A few thoughts intersected the other day. Let’s see if I can get them down.
Here’s the short of it: balance is a canard. You don’t want balance, at least not in an RPG. You want interesting choices. Balance is a response to one kind of failure of interesting choices, that of a dominant strategy. But you can have a lack of interesting choices in the other direction: if every choice is equivalent, that is, if your choices are false choices, then your game (qua game) suffers just as much as if it had a dominant strategy.
So, you need to make things asymmetrical, maybe even unbalanced (gasp, gape). It’s a balance to strike, between the fire of a dominant strategy and the ice of false choices. You need to make the experience of play involve moments of “if I had only done X”, so that the rest of the choices you make are meaningful.
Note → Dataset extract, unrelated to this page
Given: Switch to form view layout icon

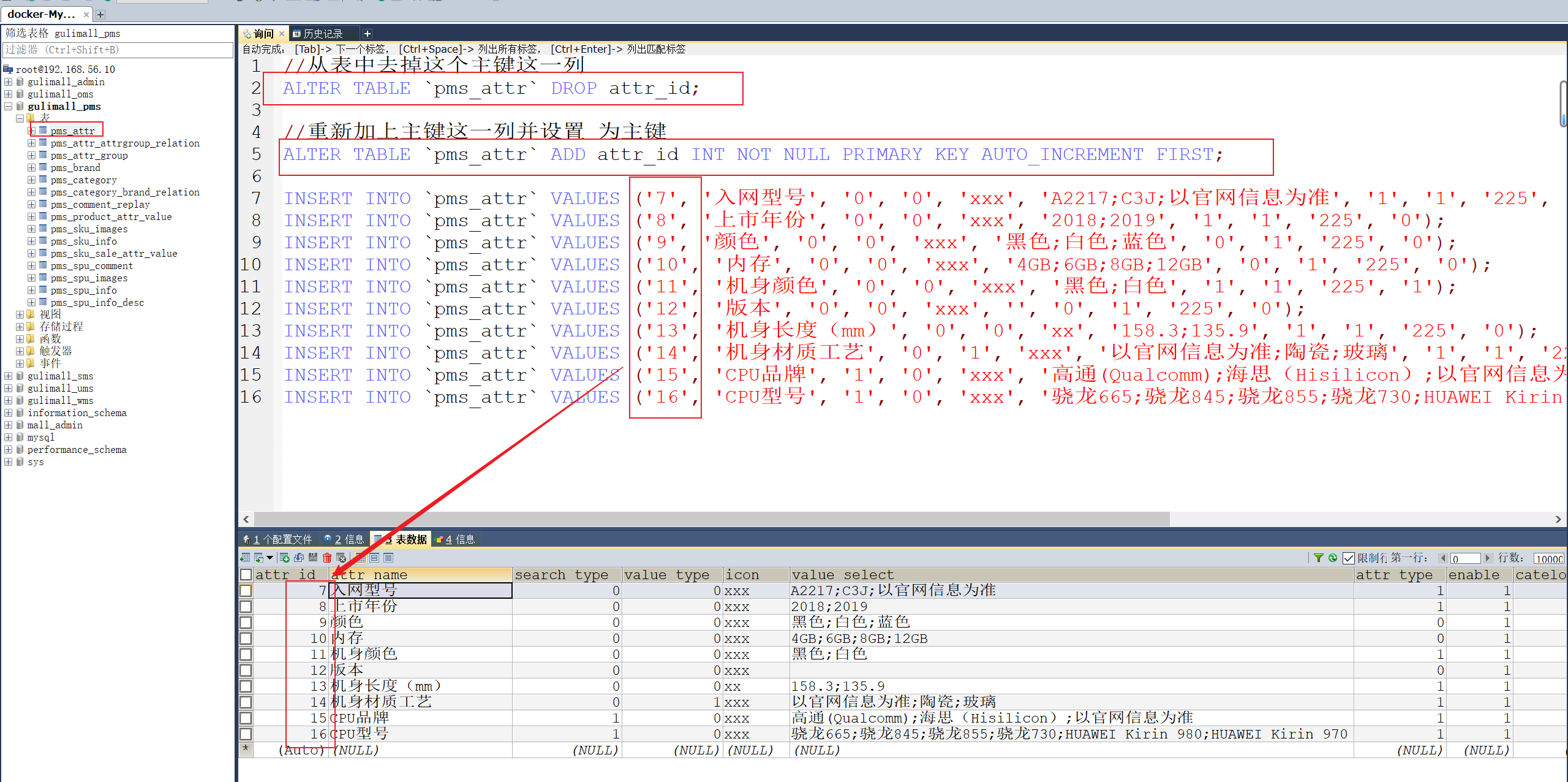Looking at the screenshot, I should coord(374,558).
Now, there’s a strong version and a weak version of this claim. The weak is that, for all choices, you should have at least two meaningfully different options, where it is not transparently clear which will be the better one. The strong version is that you should also have some options that are clearly worse. I only mean to maintain the weak version, but with the caveat that what is clearly worse to you may well be compelling to someone else.
There’s another wrinkle to this, which Austin articulated very nicely the other day: when he comes to the table, he wants to see the choices other people make, and he wants those choices to be different from his own. So you need choices that ramify into other meaningful choices.
OK, theory, fine. How do you do this? Obviously, that’s context-dependent. But here are my principles on the matter:
- Make your game have multiple axes of interaction, which are not directly comparable. You can think of this as “choose the problems you want to expect”. In Apocalypse World, for example, you can focus on personal effectiveness or group effectiveness: are you a badass, or are you a badass because of and through your gang? Obviously, the latter comes with some problems—things that aren’t in your control like challenges for leadership, supply issues, communication issues, etc. But at the same time, there are things you can do with and as a gang that you simply can’t as an individual.
- Play enough to see the ruts you make when you play. If, after choosing M, you consistently go from there to Q, F, R, then consider collapsing those options. Especially if there’s no other way onto that path, and everyone else you see follows it the same way.
- Make a variety of things in your game. Like, mechanically meaningful widgets. This can be variety within a category of thing, or a variety of categories of things. This is a contentious point; a lot of games have been made, many very good, without many types of things. I acknowledge that this is a taste thing for me. I like games where you get to choose from lists of Distinctions/Moves/Gifts/whatever, and make up your own, and engage with the game outside the act of play-as-play. So, if that’s not your aim or style, at least help the players to make interesting situations where the choices they have to make in the story are valid.